The digs revealed evidence of houses and year-round settlement, suggesting that Gobekli Tepe wasn't an isolated temple visited on special occasions but a rather a thriving village with large special buildings at its centre.
And once again, such was the case of the Mississippian Culture as well.
But it is still lacking the things that make a collection of groups a "civilization".
Even in pre-Columbian America we had both. Both civilizations like the Aztecs, but it also takes a unification into a singular group. We know the Mississippians were on the way, but imploded before they got there. And from the evidence at Gobekli Tepe they probably hit the same barrier. Getting close, but for some reason never crossing over into a unified body.
One thing about anthropology, there are many examples over and over of groups getting close, but not quite making the next step. Sometimes it is in writing, or math, or even creating a stable government that survives past a single ruler or dynasty. Buildings do not make a "civilization", it may be no more than one or two members of each tribal group that remain with those to support them to maintain the location year round. Maybe priests, or something different.
Once again, we have seen this in various rendezvous in North America. Sometimes returning to the same location year after year after year, sometimes moving each year. Some of them even becoming "permanent settlements", but still never advancing beyond hunter-gatherers and a handful of different groups simply returning for trade and other reasons before departing again.
Without agriculture, that is all it would ever be. Different scattered groups that are always on the move, and never unifying into a single settled community. We could see this first hand in the Mississippians, because when the culture imploded it dissolved right back into the various groups that it had formed from a century or so before. Most of them resuming a nomadic existence, many even becoming little more than tribes of raiders that started to migrate across the continent.

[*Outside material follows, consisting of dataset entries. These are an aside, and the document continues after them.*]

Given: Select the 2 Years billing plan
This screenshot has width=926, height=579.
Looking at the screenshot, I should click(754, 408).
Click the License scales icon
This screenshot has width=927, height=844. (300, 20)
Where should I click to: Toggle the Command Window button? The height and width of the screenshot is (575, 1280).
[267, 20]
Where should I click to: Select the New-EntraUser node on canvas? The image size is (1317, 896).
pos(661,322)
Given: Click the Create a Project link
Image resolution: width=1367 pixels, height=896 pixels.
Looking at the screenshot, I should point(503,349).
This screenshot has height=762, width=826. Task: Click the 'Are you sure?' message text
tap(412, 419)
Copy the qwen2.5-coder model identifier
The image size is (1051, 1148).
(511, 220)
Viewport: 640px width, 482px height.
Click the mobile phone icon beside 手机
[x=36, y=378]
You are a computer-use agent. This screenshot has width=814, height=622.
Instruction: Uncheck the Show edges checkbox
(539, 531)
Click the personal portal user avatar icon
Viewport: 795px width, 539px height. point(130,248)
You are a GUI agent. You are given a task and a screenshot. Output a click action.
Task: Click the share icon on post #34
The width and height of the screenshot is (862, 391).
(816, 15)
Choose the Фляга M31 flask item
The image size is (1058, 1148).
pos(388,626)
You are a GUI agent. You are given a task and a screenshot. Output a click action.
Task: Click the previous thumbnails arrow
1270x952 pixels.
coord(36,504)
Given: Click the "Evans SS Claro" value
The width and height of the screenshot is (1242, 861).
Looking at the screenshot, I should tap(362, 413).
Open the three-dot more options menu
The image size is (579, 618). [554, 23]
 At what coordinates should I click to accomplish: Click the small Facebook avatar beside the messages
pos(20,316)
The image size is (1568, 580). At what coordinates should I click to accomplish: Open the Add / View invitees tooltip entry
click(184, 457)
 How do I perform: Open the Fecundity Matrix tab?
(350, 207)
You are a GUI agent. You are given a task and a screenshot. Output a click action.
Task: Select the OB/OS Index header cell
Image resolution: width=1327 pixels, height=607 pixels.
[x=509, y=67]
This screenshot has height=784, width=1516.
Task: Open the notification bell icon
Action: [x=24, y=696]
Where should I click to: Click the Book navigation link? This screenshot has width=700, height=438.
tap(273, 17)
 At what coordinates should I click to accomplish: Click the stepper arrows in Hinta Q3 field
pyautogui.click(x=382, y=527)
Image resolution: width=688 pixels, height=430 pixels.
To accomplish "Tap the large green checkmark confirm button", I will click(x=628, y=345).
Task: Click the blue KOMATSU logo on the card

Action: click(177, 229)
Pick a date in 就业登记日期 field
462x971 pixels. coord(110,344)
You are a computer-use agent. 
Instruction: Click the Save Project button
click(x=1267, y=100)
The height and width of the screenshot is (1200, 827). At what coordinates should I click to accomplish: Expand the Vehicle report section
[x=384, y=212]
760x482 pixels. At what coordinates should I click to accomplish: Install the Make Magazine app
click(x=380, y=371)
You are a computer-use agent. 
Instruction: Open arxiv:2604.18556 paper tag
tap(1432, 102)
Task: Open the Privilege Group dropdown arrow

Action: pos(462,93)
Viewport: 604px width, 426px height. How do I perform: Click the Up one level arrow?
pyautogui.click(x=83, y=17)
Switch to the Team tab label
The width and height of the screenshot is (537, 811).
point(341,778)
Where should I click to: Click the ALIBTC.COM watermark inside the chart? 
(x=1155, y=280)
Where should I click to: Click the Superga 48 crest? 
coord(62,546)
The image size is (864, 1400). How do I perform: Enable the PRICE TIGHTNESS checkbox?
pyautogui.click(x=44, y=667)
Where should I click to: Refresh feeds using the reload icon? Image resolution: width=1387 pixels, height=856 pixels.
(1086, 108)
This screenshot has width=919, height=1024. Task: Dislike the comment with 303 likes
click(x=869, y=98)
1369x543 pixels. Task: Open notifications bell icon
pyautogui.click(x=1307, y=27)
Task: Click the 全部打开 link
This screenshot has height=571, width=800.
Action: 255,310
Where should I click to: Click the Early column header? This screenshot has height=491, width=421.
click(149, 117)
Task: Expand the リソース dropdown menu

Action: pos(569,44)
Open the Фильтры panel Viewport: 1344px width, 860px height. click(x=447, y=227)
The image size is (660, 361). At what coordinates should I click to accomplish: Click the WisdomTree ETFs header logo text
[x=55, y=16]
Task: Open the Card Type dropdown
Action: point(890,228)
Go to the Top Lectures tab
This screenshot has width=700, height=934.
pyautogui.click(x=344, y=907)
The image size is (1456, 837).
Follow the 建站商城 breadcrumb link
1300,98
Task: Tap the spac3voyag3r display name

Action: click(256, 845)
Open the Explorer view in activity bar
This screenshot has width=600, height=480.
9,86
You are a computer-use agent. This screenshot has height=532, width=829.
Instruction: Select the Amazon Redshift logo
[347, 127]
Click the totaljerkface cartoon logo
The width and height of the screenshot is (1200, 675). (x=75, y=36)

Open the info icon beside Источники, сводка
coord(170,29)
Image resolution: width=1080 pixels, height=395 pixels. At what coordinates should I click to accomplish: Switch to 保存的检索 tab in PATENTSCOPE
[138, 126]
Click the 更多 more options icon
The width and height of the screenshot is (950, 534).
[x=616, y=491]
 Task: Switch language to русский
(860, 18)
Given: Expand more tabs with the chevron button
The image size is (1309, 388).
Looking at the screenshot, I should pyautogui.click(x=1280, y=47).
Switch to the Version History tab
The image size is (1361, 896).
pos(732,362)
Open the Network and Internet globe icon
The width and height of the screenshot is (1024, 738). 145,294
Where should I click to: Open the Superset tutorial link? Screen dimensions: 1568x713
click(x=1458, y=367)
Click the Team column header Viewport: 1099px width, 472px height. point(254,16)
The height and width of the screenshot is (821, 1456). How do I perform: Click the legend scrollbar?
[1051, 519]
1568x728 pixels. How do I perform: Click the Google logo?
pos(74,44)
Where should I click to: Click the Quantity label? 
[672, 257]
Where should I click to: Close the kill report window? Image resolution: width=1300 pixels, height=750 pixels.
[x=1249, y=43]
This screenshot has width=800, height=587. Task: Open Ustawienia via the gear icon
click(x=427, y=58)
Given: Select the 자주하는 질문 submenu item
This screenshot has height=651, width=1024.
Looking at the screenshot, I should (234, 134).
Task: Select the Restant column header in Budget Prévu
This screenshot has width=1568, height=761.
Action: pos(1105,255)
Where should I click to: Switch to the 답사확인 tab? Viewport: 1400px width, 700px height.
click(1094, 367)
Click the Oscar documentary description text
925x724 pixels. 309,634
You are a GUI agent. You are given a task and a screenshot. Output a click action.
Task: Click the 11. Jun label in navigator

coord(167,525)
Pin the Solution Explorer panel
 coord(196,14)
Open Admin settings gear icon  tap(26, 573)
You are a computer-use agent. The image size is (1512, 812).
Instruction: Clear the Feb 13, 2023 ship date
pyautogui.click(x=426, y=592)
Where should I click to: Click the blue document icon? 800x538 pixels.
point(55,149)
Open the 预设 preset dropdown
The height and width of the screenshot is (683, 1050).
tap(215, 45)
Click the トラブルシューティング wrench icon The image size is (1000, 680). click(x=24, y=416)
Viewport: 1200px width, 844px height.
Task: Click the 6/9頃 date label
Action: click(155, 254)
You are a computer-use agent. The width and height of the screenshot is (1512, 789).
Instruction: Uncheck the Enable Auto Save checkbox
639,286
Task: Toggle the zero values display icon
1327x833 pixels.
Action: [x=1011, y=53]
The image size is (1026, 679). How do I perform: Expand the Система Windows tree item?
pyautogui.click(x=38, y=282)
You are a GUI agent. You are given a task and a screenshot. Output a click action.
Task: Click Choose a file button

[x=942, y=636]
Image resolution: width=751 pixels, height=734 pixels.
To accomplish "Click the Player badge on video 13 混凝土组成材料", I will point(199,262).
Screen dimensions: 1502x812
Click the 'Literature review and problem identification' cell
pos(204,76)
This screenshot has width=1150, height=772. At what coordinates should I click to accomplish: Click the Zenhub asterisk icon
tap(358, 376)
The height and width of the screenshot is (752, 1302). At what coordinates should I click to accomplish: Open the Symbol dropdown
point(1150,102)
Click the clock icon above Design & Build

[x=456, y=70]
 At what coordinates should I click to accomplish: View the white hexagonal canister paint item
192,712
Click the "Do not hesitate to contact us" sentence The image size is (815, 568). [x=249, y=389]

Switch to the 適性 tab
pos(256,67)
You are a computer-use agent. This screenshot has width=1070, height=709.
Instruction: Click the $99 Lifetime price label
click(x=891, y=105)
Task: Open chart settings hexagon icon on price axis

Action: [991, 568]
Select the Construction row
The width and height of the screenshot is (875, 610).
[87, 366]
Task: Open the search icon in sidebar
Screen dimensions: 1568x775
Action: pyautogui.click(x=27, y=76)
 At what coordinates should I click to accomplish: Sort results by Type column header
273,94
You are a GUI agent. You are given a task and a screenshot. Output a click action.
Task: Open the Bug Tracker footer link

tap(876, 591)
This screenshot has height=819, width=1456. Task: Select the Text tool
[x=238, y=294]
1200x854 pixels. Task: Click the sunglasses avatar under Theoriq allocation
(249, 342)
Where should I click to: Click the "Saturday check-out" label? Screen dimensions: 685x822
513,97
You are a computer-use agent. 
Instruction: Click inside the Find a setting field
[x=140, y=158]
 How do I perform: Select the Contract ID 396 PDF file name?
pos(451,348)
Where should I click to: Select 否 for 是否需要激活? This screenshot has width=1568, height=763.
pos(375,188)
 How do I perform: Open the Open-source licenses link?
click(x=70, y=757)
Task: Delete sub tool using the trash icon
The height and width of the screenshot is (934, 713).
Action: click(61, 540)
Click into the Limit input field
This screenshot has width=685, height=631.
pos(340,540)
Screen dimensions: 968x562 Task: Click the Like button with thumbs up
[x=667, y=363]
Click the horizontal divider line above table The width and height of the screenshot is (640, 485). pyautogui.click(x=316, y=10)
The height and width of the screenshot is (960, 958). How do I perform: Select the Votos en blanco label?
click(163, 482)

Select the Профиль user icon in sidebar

What I would love to have them discover at Gobekli Tepe would be enough various fragments so we could get a DNA profile of these groups. That could tell us a lot more. Like where they ended up after that site was abandoned.
But in this same general region and era we had many other cultures. The Natufian for example, as well as the Kebaran, Mushabian, and Nemrikian cultures. Each of which did later spawn civilizations however. The Natufian may have been the seed that both the Semitic and Egyptian civilizations rose from (there is much DNA evidence to support this), and the Nemrikian spawned the Chaldean and Neo-Babylonian Civilizations. Which by the way is different than the Babylonian Civilization.
Anthropologists are still trying to piece together all the various migrations that humans were making in the Paleolithic and Neolithic eras. And even though "communities" were appearing as early as the Upper Paleolithic (including structures), none appear to have ever really been "permanent". Most likely only inhabited for a handful of years until the local environment was largely stripped, then packing up and moving on again.